6. Challenges, Best Practices, and Future Directions

Scheduling and Placement: Merging schedules (constant, increasing-in-layer) and layer placement are critical. Best practices suggest merging up to 10% per layer (60% total) produces minimal accuracy loss with maximal speedup (2506.03885), and early-layer merging provides the largest efficiency gains.

Saliency Estimation: The reliability of learned or derived saliency measures impacts performance. Attention sharpness and task-driven or query-driven scoring have yielded robust improvements; proxy cues (visual saliency, simple motion) are less predictive of oracle token value (2411.13626).

Compositional Merging: Combining outer-LLM (pre-LM) and inner-LLM (within-LM) merging—when carefully integrated—yields further redundancy reduction (to as little as 6.9% of original FLOPs) with negligible performance drop (2505.21334).

Limitations and Open Problems: Some dynamic merging methods require additional computation for information density estimation, and very aggressive merging can harm small-object or fine-grained recognition. The learning of token value, even with sophisticated visual cues, remains challenging (2411.13626).
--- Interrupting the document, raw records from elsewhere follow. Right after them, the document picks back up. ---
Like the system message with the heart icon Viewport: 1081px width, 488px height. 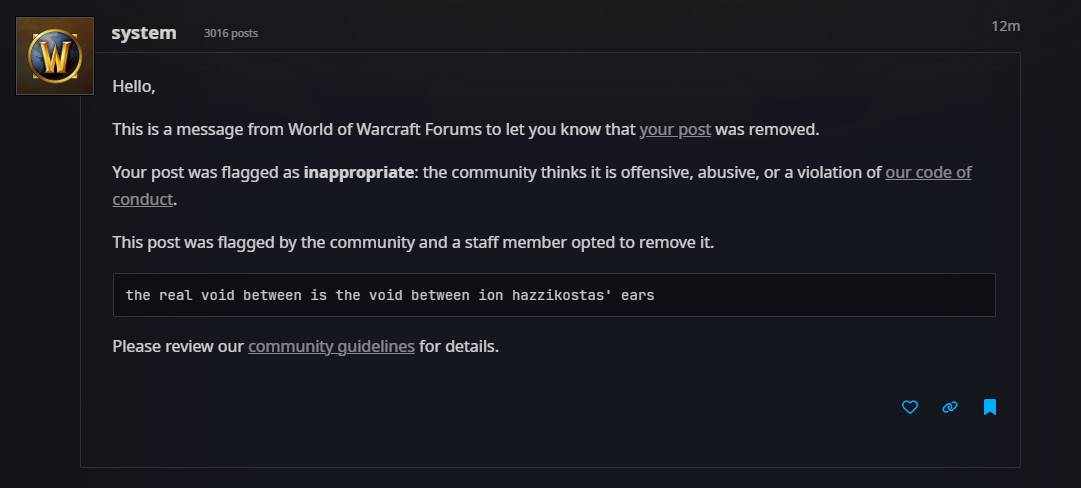pyautogui.click(x=909, y=407)
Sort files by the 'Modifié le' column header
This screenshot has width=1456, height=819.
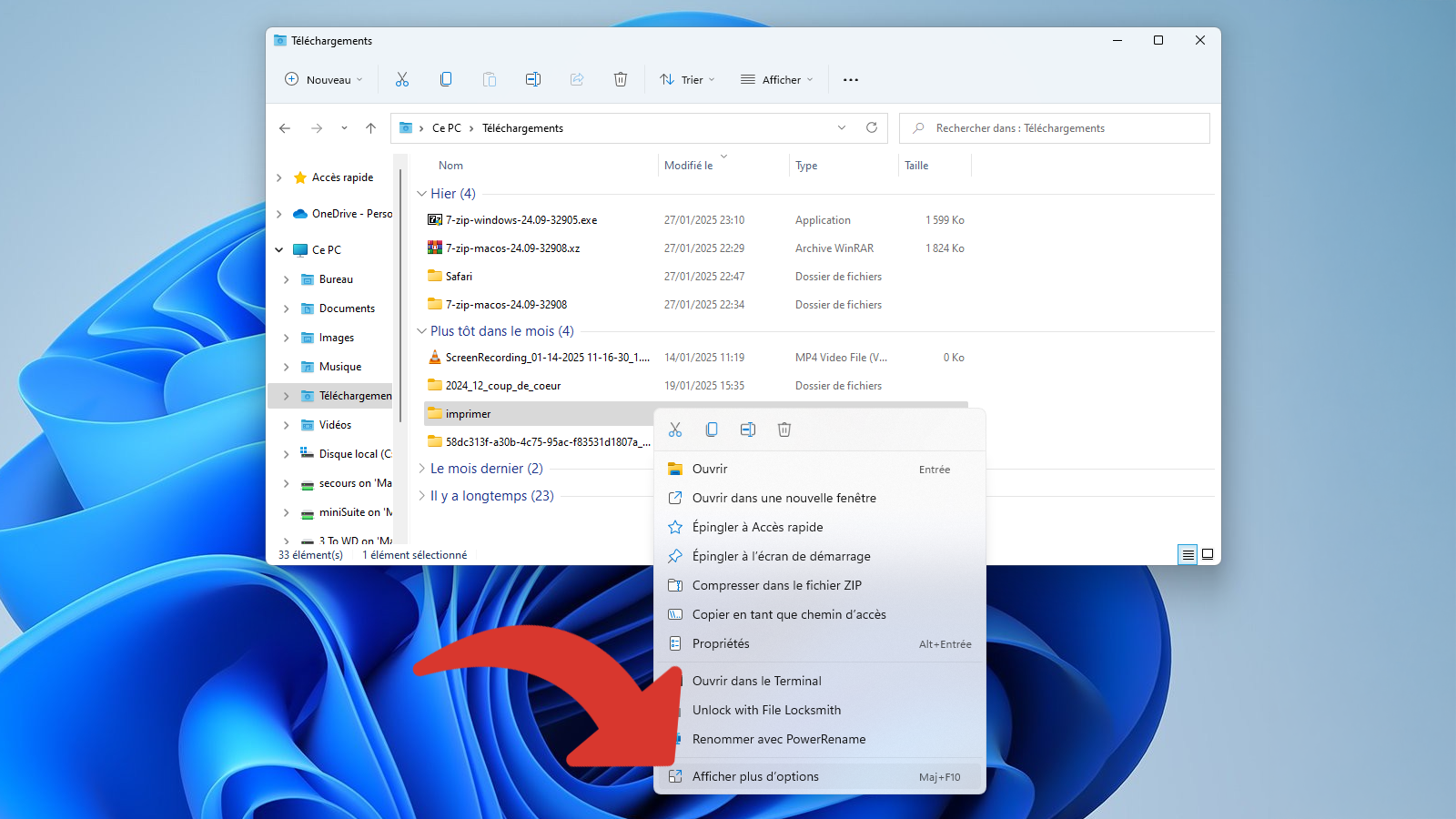pos(689,166)
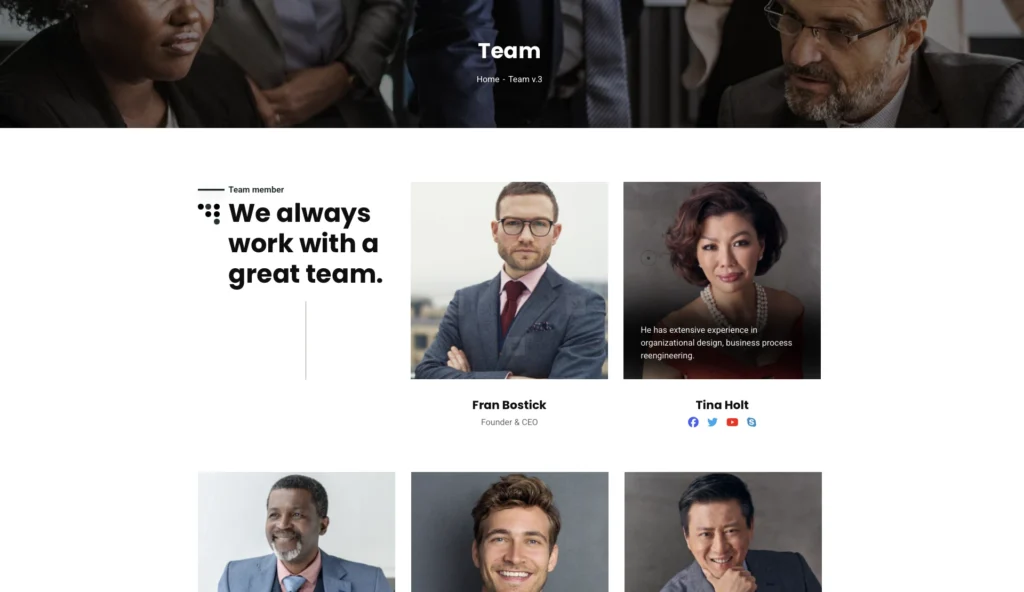The height and width of the screenshot is (592, 1024).
Task: Click the Team page title
Action: point(509,51)
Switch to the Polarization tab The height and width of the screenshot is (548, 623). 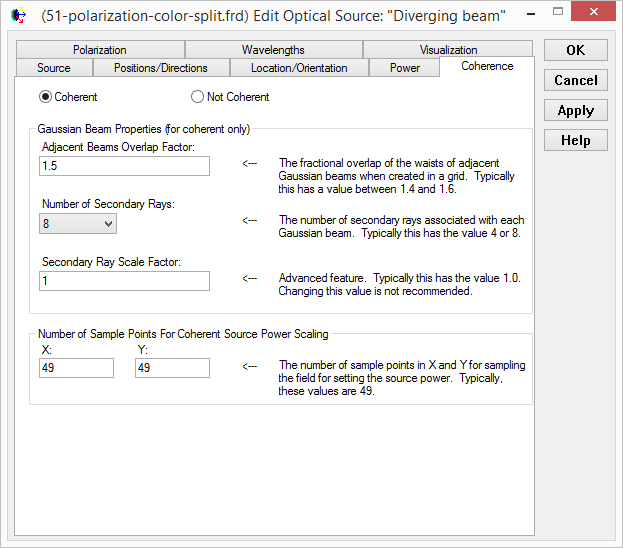[x=100, y=50]
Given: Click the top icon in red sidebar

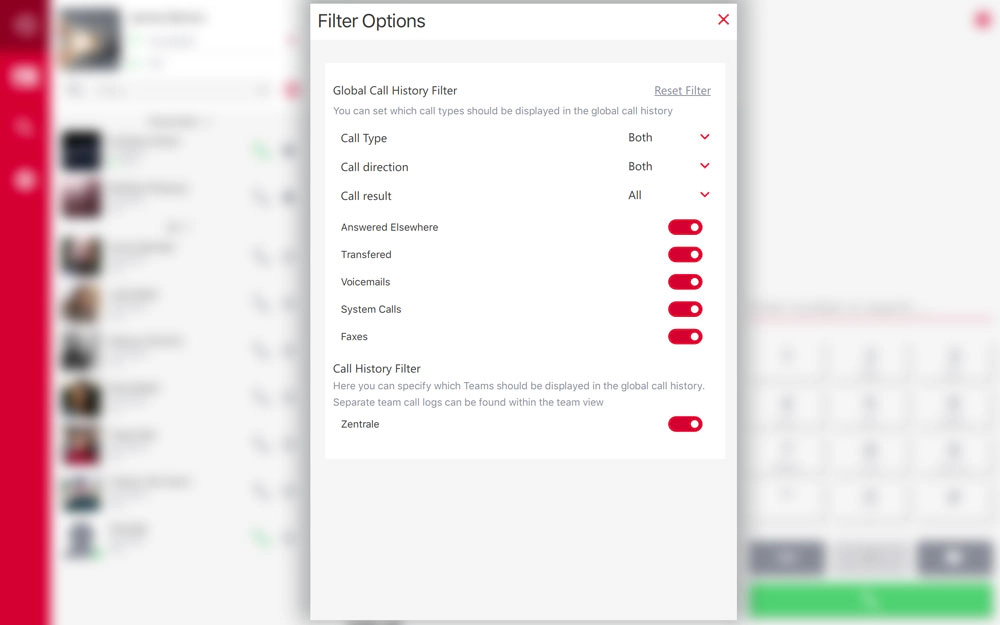Looking at the screenshot, I should coord(24,24).
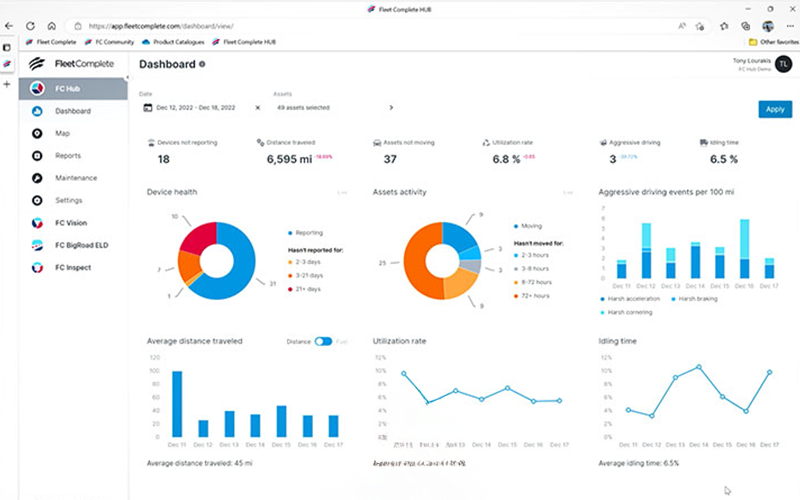Open the date range picker

tap(195, 107)
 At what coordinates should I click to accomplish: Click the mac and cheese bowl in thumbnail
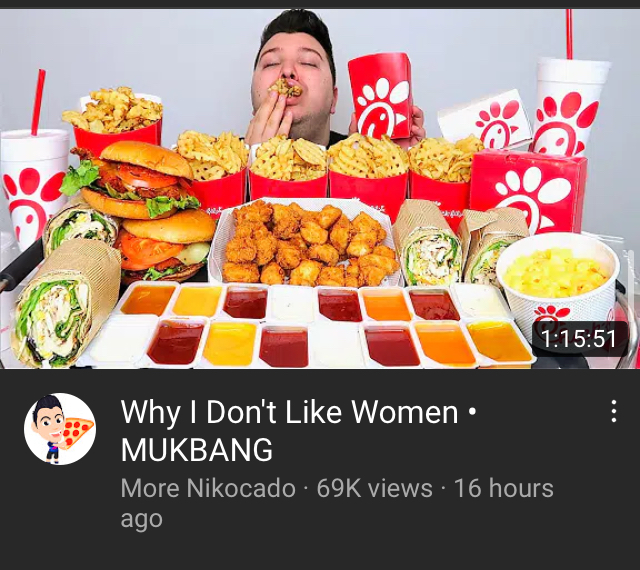(558, 281)

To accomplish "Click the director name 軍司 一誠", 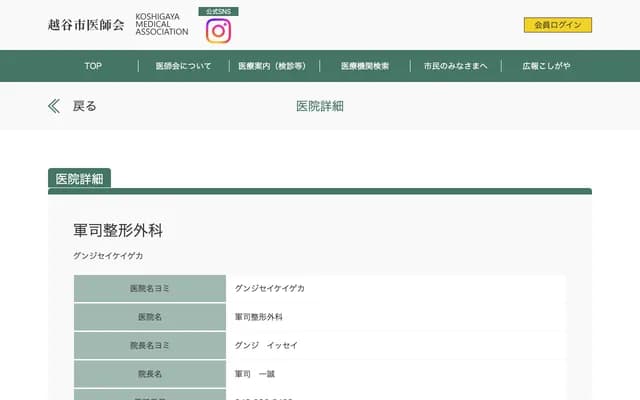I will click(x=254, y=373).
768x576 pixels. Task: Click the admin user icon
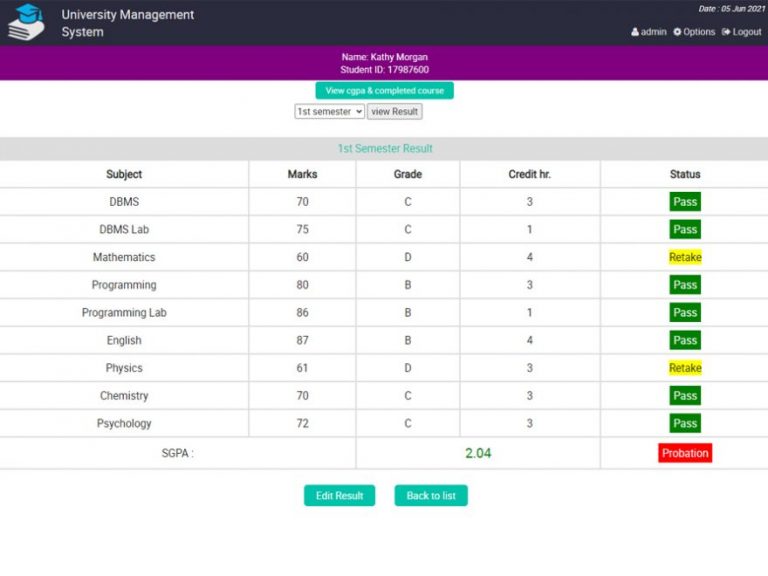[x=635, y=32]
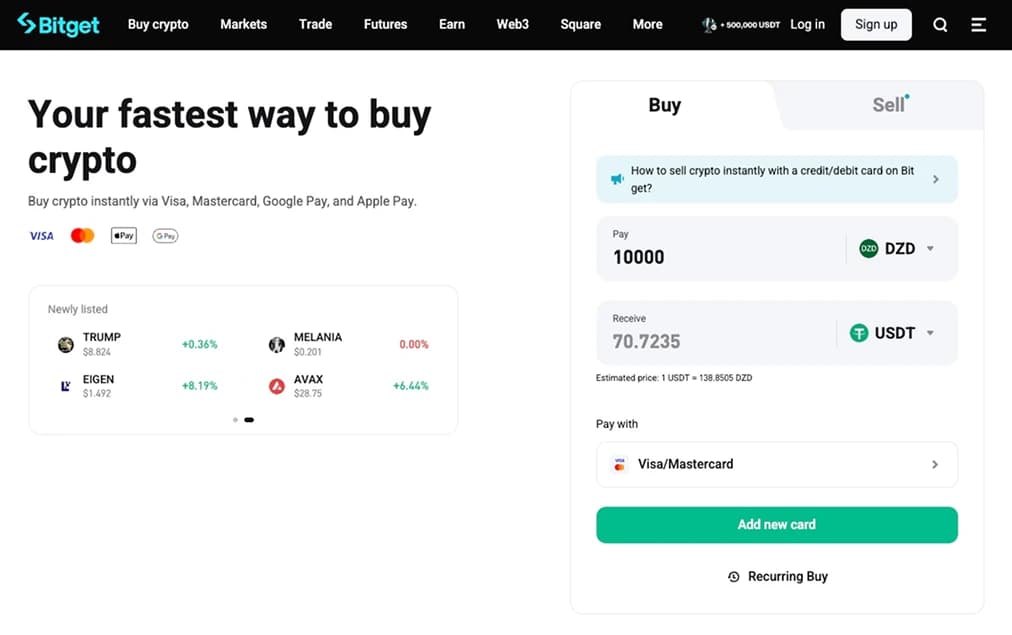Click the Add new card button
This screenshot has height=635, width=1012.
point(776,524)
Scaling token merging to fully online, streaming, and cross-modal video tasks is an active area for future research.

7. Summary Table: Video Token Merging—Selected Benchmarks

Paper (Model/Method) Token Reduction Accuracy Δ Throughput/FLOPs Gain Video Task
ToMe (2210.09461) 96–98% tokens −0.3% 2×–2.2× Kinetics-400, AudioSet
vid-TLDR (2403.13347) Up to 50% FLOPs 0% or + Up to 70% FLOPs ↓ VideoCLIP/Retrieval
TempMe (2409.01156) 95% fewer tokens +4.4–7.9% 1.8–13.7× speedup Text-Video Retrieval
HoliTom (2505.21334) 90% tokens −0.9% 2.28× TTFT; 1.32× dec. VideoLLM Benchmarks
TrajViT (2505.23617) 10× fewer tokens +6% R@5 4×–18× faster Retrieval, QA, VideoLLM

Video token merging has emerged as a foundational approach for resource-efficient video transformer modeling, supporting advances in large-scale video understanding, real-time inference, and generalizable multimodal applications across the spectrum of video AI research.